O maior legado dos grandes empreendedores não são suas empresas ou produtos, estes ganham novos destinos quando crescem ou se perdem em algum momento da história quando fracassam, mas a inspiração que trazem para as futuras gerações. E a maior de todas as inspirações são seus gestos de grandiosidade.

Poucos se lembram da Kodak e um número menor ainda de pessoas sabe quem foi George Eastman, que ainda jovem, inventou o filme fotográfico e a câmera fotográfica portátil. Mas quem estudou no MIT nos Estados Unidos vai se lembrar do Mr. Smith. Em 1912, o Massachusetts Institute of Technology ainda era pequeno e planejava expandir o campus. Mesmo com o suporte de apoiadores muito ricos e poderosos, o MIT só conseguiu arrecadar doações de US$ 500 mil, uma soma altíssima mesmo em valores da época.

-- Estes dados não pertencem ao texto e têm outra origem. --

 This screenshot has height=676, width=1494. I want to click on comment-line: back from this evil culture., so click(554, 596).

Um dos principais engenheiros da Kodak tinha estudado no MIT e, com uma baixa expectativa, resolveu pedir para o seu chefe contribuir com algum valor, mesmo sabendo que ele era muito criterioso com a fortuna que tinha ganhado. “De quanto precisam?” – perguntou George Eastman. “Dois milhões e meio de dólares” – respondeu o representante do MIT.

Surpreendentemente, Eastman concordou em ajudar com todo o valor necessário imediatamente, mas com uma condição: que a doação fosse anônima. Depois, mudou de ideia e pediu para que fosse comunicado que o investimento teria sido feito por um “Mr. Smith”, algo como “Sr. Silva” se isto tivesse ocorrido no Brasil. O fundador da Kodak investiu mais de US$ 20 milhões nos anos seguintes até que sua identidade fosse realmente descoberta. Daqui a 100 ou 200 anos, quando não estivermos mais aqui, quase ninguém saberá o que é um filme ou uma câmera fotográfica, mas a imagem, a história e a grandiosidade de George Eastman continuarão inspirando os líderes que passarem pelo MIT.

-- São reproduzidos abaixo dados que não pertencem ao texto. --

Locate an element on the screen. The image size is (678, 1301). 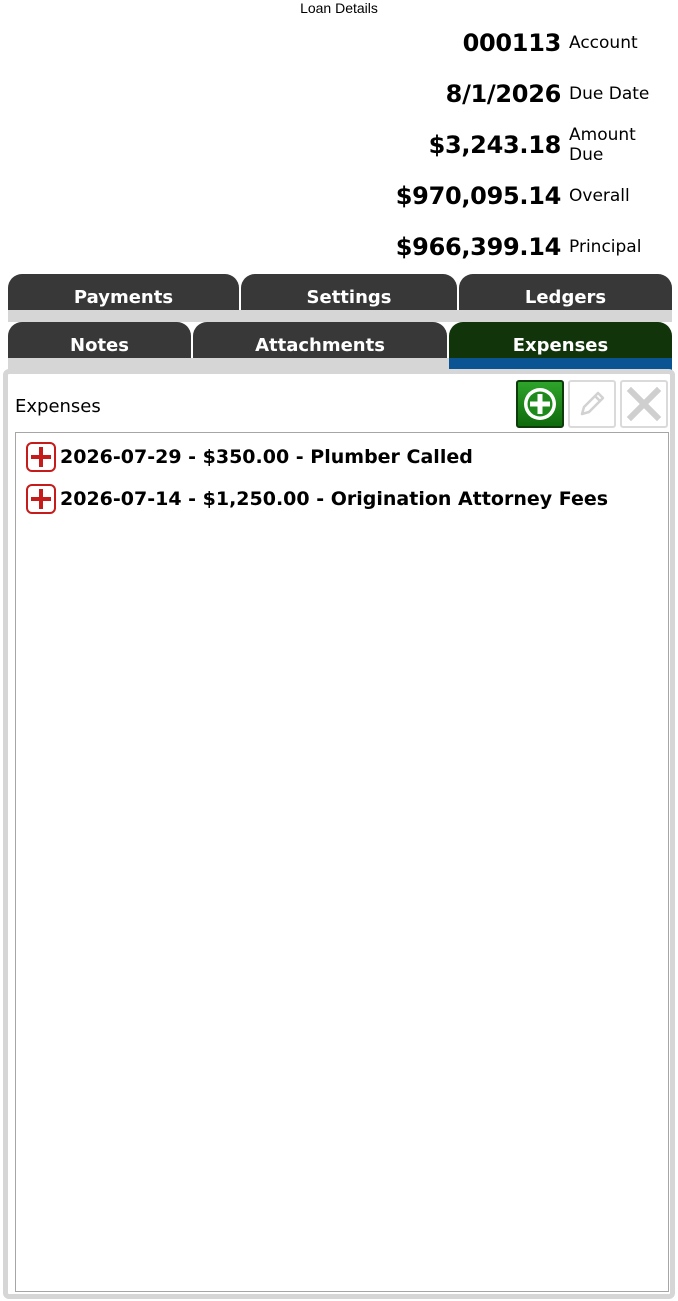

Mas a versão correta do Sr. Smith no Brasil não é o Sr. Silva, mas o Sr. Lemann. Jorge Paulo Lemann não inventou nada, mas foi hábil em elevar a níveis mundiais de excelência das instituições financeiras, empresas de alimentos e bebidas entre outros negócios. Mas descobriu que seu maior talento não é vender títulos de valores mobiliários, cervejas, hambúrgueres ou mesmo ketchup, mas identificar talentos e formar líderes.

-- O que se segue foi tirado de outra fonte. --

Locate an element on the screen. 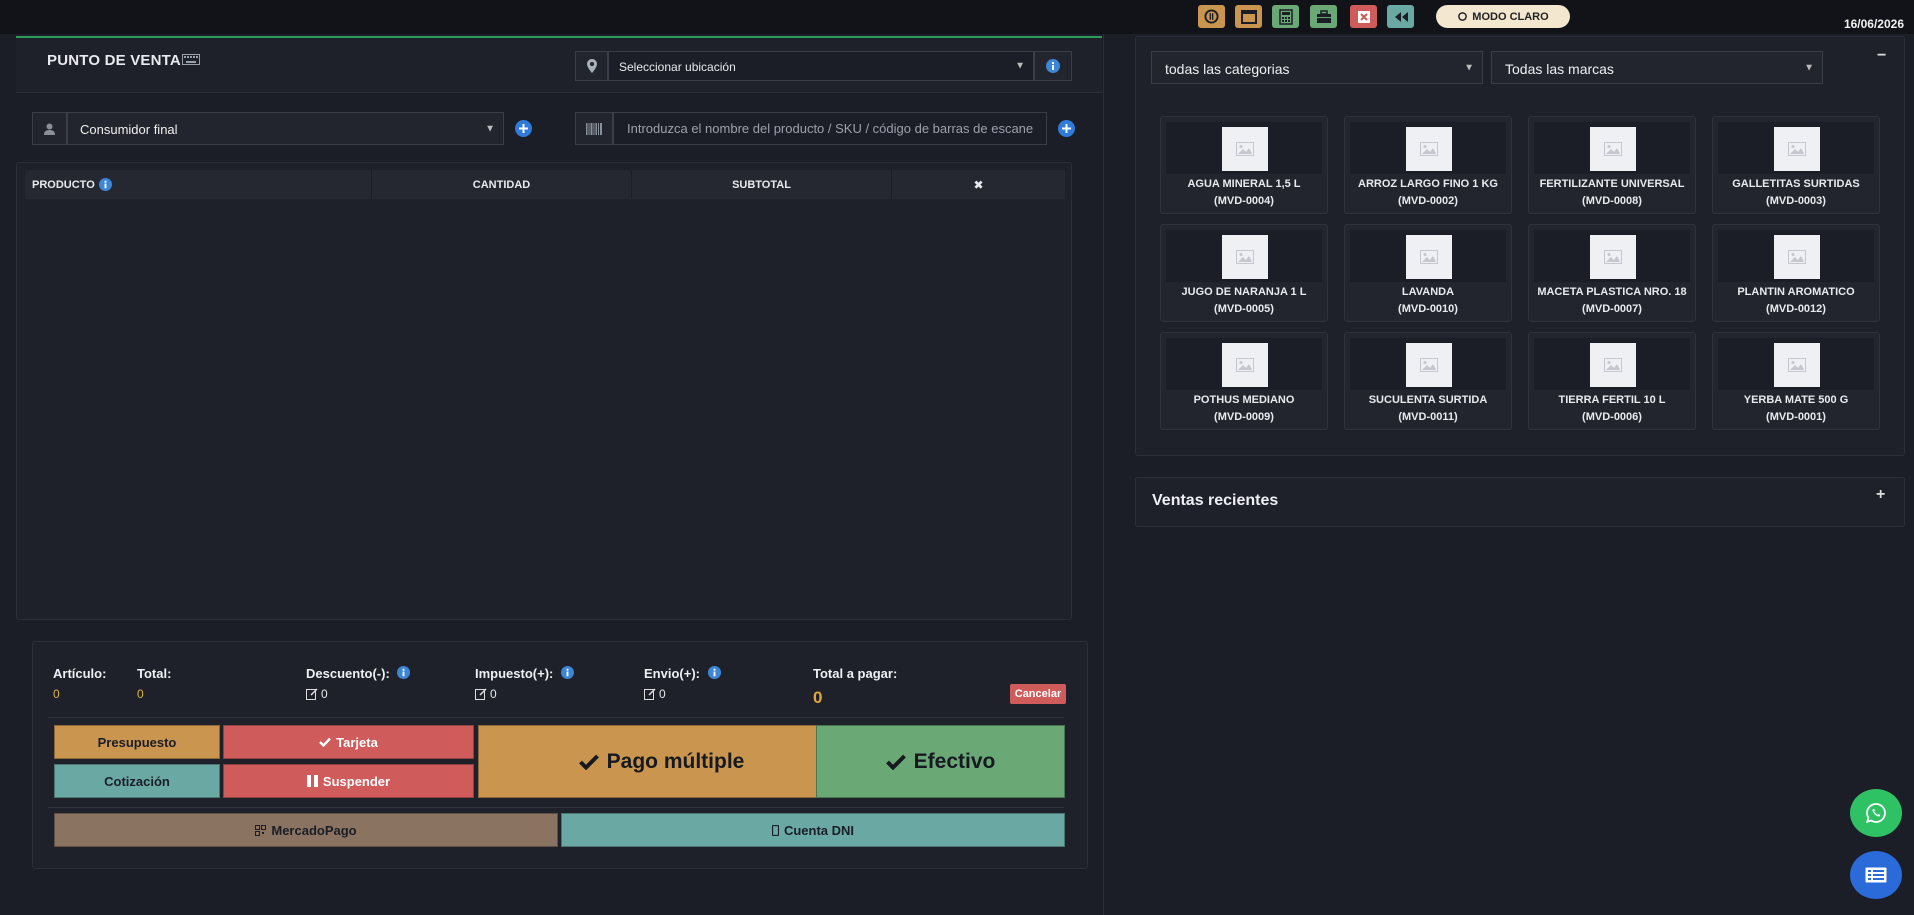  product-sku: (MVD-0012) is located at coordinates (1796, 309).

Erroneamente muitos entendem que o atual “Sonho Grande” de Lemann é criar impérios empresariais. Isto até pode ter sido assim como apresentado no livro homônimo da jornalista Cristiane Correa e que se tornou um dos maiores best-sellers da história editorial do País – uma marca extraordinária tratando de uma biografia de empreendedores, tema não tão corriqueiro no dia-a-dia dos brasileiros. Mas o que antes era “Dream Big”, agora vem se transformando em “Dream Great”.

Da mesma forma como o Sr. Smith naquela época, atualmente o Sr. Lemann vem apoiando iniciativas que estão formando os líderes do Brasil do amanhã, sejam líderes empresariais na 3G Capital, líderes com excelência acadêmica na Fundação Estudar, líderes na educação na Fundação  Lemann ou na Stanford Lemann Center, líderes empreendedores no Instituto Empreender Endeavor, líderes em startups no Fundo Gera, líderes executivos no Insper Instituto de Ensino e Pesquisa e até líderes no ranking de tênis no Instituto Tênis, um dos seus esportes favoritos.

E neste momento de grandes problemas pelo quais passamos a inspiração vinda de Jorge Paulo Lemann não é a sua posição entre as pessoas mais ricas no ranking da Revista Forbes (se for isto, há vários outros na sua frente), mas sua trajetória de vida, trabalho e dedicação em ser o melhor no que faz sonhando sempre grande.

“Sonhar grande ou pequeno dá o mesmo trabalho. Mas quando sonhamos grande, todos os problemas se tornam pequenos!” – costuma dizer o aniversariante de hoje, 26 de agosto, Jorge Paulo Lemann.

Marcelo Nakagawa é Professor de Empreendedorismo e Inovação do Insper e Diretor de Empreendedorismo da FIAP.